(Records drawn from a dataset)
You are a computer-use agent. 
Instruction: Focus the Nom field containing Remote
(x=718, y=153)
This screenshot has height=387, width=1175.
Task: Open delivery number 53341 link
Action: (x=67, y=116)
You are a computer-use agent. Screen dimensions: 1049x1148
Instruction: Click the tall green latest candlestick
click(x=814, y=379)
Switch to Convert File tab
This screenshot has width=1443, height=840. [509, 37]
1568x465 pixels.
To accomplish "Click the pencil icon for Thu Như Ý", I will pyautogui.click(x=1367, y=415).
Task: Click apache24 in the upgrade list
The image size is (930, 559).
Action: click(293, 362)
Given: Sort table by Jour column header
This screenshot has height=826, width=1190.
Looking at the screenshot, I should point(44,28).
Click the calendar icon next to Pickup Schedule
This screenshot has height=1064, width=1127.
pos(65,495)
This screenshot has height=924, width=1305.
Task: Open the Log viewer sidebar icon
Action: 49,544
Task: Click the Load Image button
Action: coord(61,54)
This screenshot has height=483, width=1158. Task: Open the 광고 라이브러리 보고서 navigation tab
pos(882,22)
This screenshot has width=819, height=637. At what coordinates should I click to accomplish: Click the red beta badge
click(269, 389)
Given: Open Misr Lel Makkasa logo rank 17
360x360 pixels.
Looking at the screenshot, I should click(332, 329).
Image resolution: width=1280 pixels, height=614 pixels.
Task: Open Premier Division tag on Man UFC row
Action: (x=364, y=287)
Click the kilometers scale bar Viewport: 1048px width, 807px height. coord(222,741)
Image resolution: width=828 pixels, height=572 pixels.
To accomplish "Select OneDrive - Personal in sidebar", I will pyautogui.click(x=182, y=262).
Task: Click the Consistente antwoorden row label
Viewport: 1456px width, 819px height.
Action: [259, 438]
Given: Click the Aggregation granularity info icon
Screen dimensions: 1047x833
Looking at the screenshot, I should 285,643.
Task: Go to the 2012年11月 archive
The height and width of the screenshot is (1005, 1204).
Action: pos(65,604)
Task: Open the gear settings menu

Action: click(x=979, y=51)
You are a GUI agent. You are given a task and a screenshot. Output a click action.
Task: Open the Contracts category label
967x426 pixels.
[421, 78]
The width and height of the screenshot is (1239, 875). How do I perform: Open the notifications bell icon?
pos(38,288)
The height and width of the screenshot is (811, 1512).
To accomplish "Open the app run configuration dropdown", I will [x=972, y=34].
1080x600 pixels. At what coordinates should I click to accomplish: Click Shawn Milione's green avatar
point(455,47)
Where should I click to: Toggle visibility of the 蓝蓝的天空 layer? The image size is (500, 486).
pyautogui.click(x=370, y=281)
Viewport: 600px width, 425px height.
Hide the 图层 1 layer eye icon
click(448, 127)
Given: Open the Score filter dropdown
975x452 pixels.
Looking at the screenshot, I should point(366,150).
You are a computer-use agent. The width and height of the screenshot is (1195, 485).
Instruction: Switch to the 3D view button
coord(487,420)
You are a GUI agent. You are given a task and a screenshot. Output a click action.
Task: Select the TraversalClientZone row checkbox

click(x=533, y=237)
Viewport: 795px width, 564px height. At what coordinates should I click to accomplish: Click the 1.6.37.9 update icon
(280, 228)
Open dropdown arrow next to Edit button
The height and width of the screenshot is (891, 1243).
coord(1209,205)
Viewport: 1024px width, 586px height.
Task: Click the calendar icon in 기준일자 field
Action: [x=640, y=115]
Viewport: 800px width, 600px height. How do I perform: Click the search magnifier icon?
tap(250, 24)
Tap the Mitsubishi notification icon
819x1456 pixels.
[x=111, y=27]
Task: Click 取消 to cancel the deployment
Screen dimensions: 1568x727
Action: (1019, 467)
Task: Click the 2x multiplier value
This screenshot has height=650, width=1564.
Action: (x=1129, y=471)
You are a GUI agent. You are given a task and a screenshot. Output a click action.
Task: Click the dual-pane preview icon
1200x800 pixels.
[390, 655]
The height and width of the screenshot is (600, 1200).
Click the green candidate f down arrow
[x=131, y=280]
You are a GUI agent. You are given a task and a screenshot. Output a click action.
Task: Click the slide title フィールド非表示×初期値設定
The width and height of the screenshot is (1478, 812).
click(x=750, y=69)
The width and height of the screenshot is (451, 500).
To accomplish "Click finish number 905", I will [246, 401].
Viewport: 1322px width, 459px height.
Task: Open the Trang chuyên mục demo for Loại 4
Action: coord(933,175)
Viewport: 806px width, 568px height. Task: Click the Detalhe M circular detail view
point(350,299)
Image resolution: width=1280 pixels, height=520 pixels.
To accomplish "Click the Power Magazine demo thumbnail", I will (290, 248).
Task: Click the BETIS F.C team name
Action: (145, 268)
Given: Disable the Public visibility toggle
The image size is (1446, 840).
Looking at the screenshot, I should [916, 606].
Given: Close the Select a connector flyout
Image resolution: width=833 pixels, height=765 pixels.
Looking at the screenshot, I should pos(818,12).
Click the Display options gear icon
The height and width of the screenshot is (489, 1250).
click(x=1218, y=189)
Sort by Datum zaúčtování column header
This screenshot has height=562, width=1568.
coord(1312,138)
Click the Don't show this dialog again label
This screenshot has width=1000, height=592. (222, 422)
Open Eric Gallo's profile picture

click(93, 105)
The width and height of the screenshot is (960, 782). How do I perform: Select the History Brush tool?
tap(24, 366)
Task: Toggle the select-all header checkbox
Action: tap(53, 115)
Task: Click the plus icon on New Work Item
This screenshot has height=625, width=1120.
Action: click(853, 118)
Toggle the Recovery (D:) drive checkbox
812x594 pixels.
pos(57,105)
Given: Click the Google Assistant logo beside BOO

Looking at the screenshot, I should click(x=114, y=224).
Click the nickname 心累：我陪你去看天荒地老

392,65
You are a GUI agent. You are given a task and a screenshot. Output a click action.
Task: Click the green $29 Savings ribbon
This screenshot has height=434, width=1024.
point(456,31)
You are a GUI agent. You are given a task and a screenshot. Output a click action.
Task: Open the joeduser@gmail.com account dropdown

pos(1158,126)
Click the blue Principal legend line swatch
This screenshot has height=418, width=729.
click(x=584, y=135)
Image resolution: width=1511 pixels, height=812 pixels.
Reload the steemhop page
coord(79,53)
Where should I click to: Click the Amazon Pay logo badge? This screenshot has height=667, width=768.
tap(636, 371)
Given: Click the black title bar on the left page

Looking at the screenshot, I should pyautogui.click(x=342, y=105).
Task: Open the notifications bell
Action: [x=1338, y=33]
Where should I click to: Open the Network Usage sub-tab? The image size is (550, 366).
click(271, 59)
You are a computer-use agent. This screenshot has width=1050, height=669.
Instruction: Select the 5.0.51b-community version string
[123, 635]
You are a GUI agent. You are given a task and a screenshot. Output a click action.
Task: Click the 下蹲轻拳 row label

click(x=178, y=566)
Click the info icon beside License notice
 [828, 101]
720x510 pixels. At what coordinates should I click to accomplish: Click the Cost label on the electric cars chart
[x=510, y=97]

> [Task prompt] Please repeat the data above verbatim, all of it.

> [Response to this task]
You are a computer-use agent. 
Instruction: Focus the Nom field containing Remote
(x=718, y=153)
This screenshot has height=387, width=1175.
Task: Open delivery number 53341 link
Action: (x=67, y=116)
You are a computer-use agent. Screen dimensions: 1049x1148
Instruction: Click the tall green latest candlestick
click(x=814, y=379)
Switch to Convert File tab
This screenshot has width=1443, height=840. [509, 37]
1568x465 pixels.
To accomplish "Click the pencil icon for Thu Như Ý", I will pyautogui.click(x=1367, y=415).
Task: Click apache24 in the upgrade list
The image size is (930, 559).
Action: click(293, 362)
Given: Sort table by Jour column header
This screenshot has height=826, width=1190.
Looking at the screenshot, I should point(44,28).
Click the calendar icon next to Pickup Schedule
This screenshot has height=1064, width=1127.
pos(65,495)
This screenshot has height=924, width=1305.
Task: Open the Log viewer sidebar icon
Action: 49,544
Task: Click the Load Image button
Action: coord(61,54)
This screenshot has height=483, width=1158. Task: Open the 광고 라이브러리 보고서 navigation tab
pos(882,22)
This screenshot has width=819, height=637. At what coordinates should I click to accomplish: Click the red beta badge
click(269, 389)
Given: Open Misr Lel Makkasa logo rank 17
360x360 pixels.
Looking at the screenshot, I should click(332, 329).
Image resolution: width=1280 pixels, height=614 pixels.
Task: Open Premier Division tag on Man UFC row
Action: (x=364, y=287)
Click the kilometers scale bar Viewport: 1048px width, 807px height. coord(222,741)
Image resolution: width=828 pixels, height=572 pixels.
To accomplish "Select OneDrive - Personal in sidebar", I will pyautogui.click(x=182, y=262).
Task: Click the Consistente antwoorden row label
Viewport: 1456px width, 819px height.
Action: [259, 438]
Given: Click the Aggregation granularity info icon
Screen dimensions: 1047x833
Looking at the screenshot, I should 285,643.
Task: Go to the 2012年11月 archive
The height and width of the screenshot is (1005, 1204).
Action: pos(65,604)
Task: Open the gear settings menu

Action: click(x=979, y=51)
You are a GUI agent. You are given a task and a screenshot. Output a click action.
Task: Open the Contracts category label
967x426 pixels.
[421, 78]
The width and height of the screenshot is (1239, 875). How do I perform: Open the notifications bell icon?
pos(38,288)
The height and width of the screenshot is (811, 1512).
To accomplish "Open the app run configuration dropdown", I will [x=972, y=34].
1080x600 pixels. At what coordinates should I click to accomplish: Click Shawn Milione's green avatar
point(455,47)
Where should I click to: Toggle visibility of the 蓝蓝的天空 layer? The image size is (500, 486).
pyautogui.click(x=370, y=281)
Viewport: 600px width, 425px height.
Hide the 图层 1 layer eye icon
click(448, 127)
Given: Open the Score filter dropdown
975x452 pixels.
Looking at the screenshot, I should point(366,150).
You are a computer-use agent. The width and height of the screenshot is (1195, 485).
Instruction: Switch to the 3D view button
coord(487,420)
You are a GUI agent. You are given a task and a screenshot. Output a click action.
Task: Select the TraversalClientZone row checkbox

click(x=533, y=237)
Viewport: 795px width, 564px height. At what coordinates should I click to accomplish: Click the 1.6.37.9 update icon
(280, 228)
Open dropdown arrow next to Edit button
The height and width of the screenshot is (891, 1243).
coord(1209,205)
Viewport: 1024px width, 586px height.
Task: Click the calendar icon in 기준일자 field
Action: [x=640, y=115]
Viewport: 800px width, 600px height. How do I perform: Click the search magnifier icon?
tap(250, 24)
Tap the Mitsubishi notification icon
819x1456 pixels.
[x=111, y=27]
Task: Click 取消 to cancel the deployment
Screen dimensions: 1568x727
Action: (1019, 467)
Task: Click the 2x multiplier value
This screenshot has height=650, width=1564.
Action: (x=1129, y=471)
You are a GUI agent. You are given a task and a screenshot. Output a click action.
Task: Click the dual-pane preview icon
1200x800 pixels.
[390, 655]
The height and width of the screenshot is (600, 1200).
Click the green candidate f down arrow
[x=131, y=280]
You are a GUI agent. You are given a task and a screenshot. Output a click action.
Task: Click the slide title フィールド非表示×初期値設定
The width and height of the screenshot is (1478, 812).
click(x=750, y=69)
The width and height of the screenshot is (451, 500).
To accomplish "Click finish number 905", I will [246, 401].
Viewport: 1322px width, 459px height.
Task: Open the Trang chuyên mục demo for Loại 4
Action: coord(933,175)
Viewport: 806px width, 568px height. Task: Click the Detalhe M circular detail view
point(350,299)
Image resolution: width=1280 pixels, height=520 pixels.
To accomplish "Click the Power Magazine demo thumbnail", I will (290, 248).
Task: Click the BETIS F.C team name
Action: (145, 268)
Given: Disable the Public visibility toggle
The image size is (1446, 840).
Looking at the screenshot, I should [916, 606].
Given: Close the Select a connector flyout
Image resolution: width=833 pixels, height=765 pixels.
Looking at the screenshot, I should pos(818,12).
Click the Display options gear icon
The height and width of the screenshot is (489, 1250).
click(x=1218, y=189)
Sort by Datum zaúčtování column header
This screenshot has height=562, width=1568.
coord(1312,138)
Click the Don't show this dialog again label
This screenshot has width=1000, height=592. (222, 422)
Open Eric Gallo's profile picture

click(93, 105)
The width and height of the screenshot is (960, 782). How do I perform: Select the History Brush tool?
tap(24, 366)
Task: Toggle the select-all header checkbox
Action: tap(53, 115)
Task: Click the plus icon on New Work Item
This screenshot has height=625, width=1120.
Action: click(853, 118)
Toggle the Recovery (D:) drive checkbox
812x594 pixels.
pos(57,105)
Given: Click the Google Assistant logo beside BOO

Looking at the screenshot, I should click(x=114, y=224).
Click the nickname 心累：我陪你去看天荒地老

392,65
You are a GUI agent. You are given a task and a screenshot. Output a click action.
Task: Click the green $29 Savings ribbon
This screenshot has height=434, width=1024.
point(456,31)
You are a GUI agent. You are given a task and a screenshot. Output a click action.
Task: Open the joeduser@gmail.com account dropdown

pos(1158,126)
Click the blue Principal legend line swatch
This screenshot has height=418, width=729.
click(x=584, y=135)
Image resolution: width=1511 pixels, height=812 pixels.
Reload the steemhop page
coord(79,53)
Where should I click to: Click the Amazon Pay logo badge? This screenshot has height=667, width=768.
tap(636, 371)
Given: Click the black title bar on the left page

Looking at the screenshot, I should pyautogui.click(x=342, y=105).
Task: Open the notifications bell
Action: [x=1338, y=33]
Where should I click to: Open the Network Usage sub-tab? The image size is (550, 366).
click(271, 59)
You are a computer-use agent. This screenshot has width=1050, height=669.
Instruction: Select the 5.0.51b-community version string
[123, 635]
You are a GUI agent. You are given a task and a screenshot. Output a click action.
Task: Click the 下蹲轻拳 row label

click(x=178, y=566)
Click the info icon beside License notice
 [828, 101]
720x510 pixels. At what coordinates should I click to accomplish: Click the Cost label on the electric cars chart
[x=510, y=97]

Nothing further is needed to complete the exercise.